Guy Rouillier wrote:
>Do you really want to try to administer
>1000s of database user accounts in addition to whereever you maintain
>these same accounts for non-DB authentication. This assumes, of course,
>that if you are interested in accountability at all that you
>authenticate somewhere. And I certainly wouldn't want to sacrifice
>memory that could be put to good use processing database requests to
>holding several thousand idle database connections
>
>
Actually, we dont think that the management of the database accounts
will be an issue. Our user administration system will create the users
in postgres at the same time it creates the appropriate 'profile' in our
application databases. Any changes (such as disabling the user) is also
propogated to both places via stored procedure(function) that modifies
both as appropriate.
>Instead, again assuming you authenticate users, you can propogate that
>security context to JBoss. Then you can secure the EJB or MBean method
>that obtains the database connection from the pool (and presumably does
>something useful) to respect the security context.
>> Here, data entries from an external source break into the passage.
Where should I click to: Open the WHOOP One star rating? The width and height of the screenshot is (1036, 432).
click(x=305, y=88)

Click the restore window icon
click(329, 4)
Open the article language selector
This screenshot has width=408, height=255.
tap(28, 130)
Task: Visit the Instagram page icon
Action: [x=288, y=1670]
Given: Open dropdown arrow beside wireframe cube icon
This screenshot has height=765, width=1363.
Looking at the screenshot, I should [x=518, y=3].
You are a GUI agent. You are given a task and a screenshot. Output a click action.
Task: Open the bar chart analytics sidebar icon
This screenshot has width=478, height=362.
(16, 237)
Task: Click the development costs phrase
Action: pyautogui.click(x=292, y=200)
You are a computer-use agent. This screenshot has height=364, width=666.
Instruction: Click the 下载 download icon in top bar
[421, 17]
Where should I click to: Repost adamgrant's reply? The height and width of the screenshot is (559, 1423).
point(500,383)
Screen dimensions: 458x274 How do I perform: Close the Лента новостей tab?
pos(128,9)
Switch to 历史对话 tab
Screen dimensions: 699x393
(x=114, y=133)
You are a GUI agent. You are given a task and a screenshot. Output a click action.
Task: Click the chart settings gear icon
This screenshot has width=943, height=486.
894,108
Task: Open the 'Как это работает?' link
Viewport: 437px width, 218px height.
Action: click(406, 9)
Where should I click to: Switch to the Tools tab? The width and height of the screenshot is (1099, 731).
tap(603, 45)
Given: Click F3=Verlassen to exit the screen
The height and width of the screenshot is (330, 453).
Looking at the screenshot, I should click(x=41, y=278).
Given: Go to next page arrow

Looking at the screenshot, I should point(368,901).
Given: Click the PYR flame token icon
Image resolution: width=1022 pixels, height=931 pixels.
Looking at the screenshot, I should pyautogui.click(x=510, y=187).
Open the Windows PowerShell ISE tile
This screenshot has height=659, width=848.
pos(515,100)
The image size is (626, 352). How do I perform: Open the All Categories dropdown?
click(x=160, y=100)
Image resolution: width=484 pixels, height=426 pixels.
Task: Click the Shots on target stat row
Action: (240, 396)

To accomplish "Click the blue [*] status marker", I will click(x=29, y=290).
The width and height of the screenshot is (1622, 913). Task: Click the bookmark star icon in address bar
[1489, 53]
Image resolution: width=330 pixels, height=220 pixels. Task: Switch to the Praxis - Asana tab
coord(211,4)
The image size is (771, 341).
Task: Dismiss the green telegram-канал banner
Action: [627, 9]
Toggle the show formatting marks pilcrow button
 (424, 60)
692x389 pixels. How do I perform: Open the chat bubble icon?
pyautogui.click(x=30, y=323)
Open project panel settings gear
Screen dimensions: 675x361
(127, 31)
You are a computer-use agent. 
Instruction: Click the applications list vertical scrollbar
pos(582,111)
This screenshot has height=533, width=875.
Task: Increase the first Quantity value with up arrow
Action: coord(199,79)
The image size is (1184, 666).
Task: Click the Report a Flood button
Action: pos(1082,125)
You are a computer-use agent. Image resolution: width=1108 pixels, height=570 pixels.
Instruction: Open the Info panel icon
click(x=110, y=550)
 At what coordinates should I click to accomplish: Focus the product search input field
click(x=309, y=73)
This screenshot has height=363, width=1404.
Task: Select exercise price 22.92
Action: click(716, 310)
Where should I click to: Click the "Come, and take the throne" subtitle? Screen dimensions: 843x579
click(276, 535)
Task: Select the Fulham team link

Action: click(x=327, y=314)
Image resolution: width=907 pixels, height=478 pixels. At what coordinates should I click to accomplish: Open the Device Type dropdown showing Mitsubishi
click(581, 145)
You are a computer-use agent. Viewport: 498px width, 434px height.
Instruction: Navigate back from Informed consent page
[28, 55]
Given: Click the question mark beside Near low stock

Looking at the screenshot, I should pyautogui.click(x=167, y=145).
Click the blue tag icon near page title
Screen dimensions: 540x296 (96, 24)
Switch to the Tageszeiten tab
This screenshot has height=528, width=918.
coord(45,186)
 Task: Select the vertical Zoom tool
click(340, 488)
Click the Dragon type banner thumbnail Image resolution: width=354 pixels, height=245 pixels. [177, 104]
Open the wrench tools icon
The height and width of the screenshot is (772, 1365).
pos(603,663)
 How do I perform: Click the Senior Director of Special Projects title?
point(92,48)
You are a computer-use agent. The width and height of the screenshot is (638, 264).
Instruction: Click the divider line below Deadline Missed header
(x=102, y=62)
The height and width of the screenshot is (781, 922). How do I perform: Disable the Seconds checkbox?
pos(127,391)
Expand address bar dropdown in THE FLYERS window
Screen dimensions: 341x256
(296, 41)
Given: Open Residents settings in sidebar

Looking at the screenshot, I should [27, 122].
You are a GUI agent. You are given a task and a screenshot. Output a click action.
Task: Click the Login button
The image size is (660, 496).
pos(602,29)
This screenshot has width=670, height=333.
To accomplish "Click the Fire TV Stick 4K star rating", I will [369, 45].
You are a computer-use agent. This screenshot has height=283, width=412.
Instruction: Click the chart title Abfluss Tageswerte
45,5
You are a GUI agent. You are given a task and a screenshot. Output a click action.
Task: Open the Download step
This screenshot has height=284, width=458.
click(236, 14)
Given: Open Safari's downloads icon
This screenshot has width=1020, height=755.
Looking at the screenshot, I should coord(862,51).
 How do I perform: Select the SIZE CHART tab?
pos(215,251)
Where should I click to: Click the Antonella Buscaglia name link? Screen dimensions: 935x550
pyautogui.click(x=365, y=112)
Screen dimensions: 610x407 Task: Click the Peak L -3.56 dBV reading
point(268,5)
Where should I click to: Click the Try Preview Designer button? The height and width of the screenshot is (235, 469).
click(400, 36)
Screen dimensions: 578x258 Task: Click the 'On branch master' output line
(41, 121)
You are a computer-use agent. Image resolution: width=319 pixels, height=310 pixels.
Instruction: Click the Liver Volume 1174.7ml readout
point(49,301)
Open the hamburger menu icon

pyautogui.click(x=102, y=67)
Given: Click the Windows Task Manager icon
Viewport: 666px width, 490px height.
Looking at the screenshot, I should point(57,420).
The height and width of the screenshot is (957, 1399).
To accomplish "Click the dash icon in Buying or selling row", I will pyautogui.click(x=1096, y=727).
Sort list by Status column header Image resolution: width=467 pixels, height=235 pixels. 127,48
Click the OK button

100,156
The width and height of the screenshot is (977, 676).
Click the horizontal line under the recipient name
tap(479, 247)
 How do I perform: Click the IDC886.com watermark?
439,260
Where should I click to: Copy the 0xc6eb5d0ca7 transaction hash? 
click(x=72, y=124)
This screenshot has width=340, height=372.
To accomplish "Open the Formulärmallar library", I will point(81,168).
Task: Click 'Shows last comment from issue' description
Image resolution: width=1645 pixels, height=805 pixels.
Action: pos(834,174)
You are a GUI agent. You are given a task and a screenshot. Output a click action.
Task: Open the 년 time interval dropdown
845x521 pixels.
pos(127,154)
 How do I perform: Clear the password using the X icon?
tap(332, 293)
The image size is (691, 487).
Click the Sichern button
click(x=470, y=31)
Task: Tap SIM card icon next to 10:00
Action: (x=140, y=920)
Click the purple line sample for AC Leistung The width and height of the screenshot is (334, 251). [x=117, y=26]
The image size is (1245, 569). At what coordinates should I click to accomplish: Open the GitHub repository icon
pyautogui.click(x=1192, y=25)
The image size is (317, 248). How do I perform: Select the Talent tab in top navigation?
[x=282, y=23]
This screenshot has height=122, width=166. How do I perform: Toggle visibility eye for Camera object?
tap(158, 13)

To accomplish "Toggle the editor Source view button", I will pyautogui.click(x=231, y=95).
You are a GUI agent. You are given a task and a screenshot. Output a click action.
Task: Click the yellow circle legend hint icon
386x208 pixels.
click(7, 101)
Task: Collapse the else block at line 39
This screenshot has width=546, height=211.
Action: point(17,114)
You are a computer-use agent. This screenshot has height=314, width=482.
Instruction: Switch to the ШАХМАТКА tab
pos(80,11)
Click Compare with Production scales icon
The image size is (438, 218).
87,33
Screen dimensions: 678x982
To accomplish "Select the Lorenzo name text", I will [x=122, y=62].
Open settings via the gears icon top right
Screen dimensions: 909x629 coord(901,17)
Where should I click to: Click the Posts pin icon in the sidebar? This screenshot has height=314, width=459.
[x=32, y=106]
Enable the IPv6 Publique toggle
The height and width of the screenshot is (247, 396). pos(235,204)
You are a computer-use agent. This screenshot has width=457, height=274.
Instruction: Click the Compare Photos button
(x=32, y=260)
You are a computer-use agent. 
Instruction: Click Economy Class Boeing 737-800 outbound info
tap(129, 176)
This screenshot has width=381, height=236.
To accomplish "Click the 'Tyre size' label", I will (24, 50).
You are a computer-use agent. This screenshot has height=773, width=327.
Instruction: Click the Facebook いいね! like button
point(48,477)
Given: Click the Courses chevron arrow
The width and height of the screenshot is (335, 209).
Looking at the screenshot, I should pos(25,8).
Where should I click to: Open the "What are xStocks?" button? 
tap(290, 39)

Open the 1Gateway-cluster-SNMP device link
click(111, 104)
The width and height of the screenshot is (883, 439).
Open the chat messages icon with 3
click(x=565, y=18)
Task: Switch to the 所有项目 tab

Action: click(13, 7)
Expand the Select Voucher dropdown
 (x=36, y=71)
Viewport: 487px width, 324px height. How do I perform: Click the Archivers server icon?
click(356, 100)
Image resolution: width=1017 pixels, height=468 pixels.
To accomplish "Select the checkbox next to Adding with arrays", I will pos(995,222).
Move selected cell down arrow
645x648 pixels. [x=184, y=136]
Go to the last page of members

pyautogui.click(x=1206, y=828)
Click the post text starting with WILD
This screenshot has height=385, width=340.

If you want to
>audit, you have the security context information, so you can extract the
>authentication credentials from there to write to an audit table (or
>even include in every row you write to the database.)
>
>
The issue is really propogating the authenticaion credentials to the
database itself.....it's our ON INSERT/ON UPDATE/ON DELETE triggers that
are doing the auditing and they need the user ID to accurately log
changes. In lieu of any other per-connection persistant data option,
this seems like the best bet.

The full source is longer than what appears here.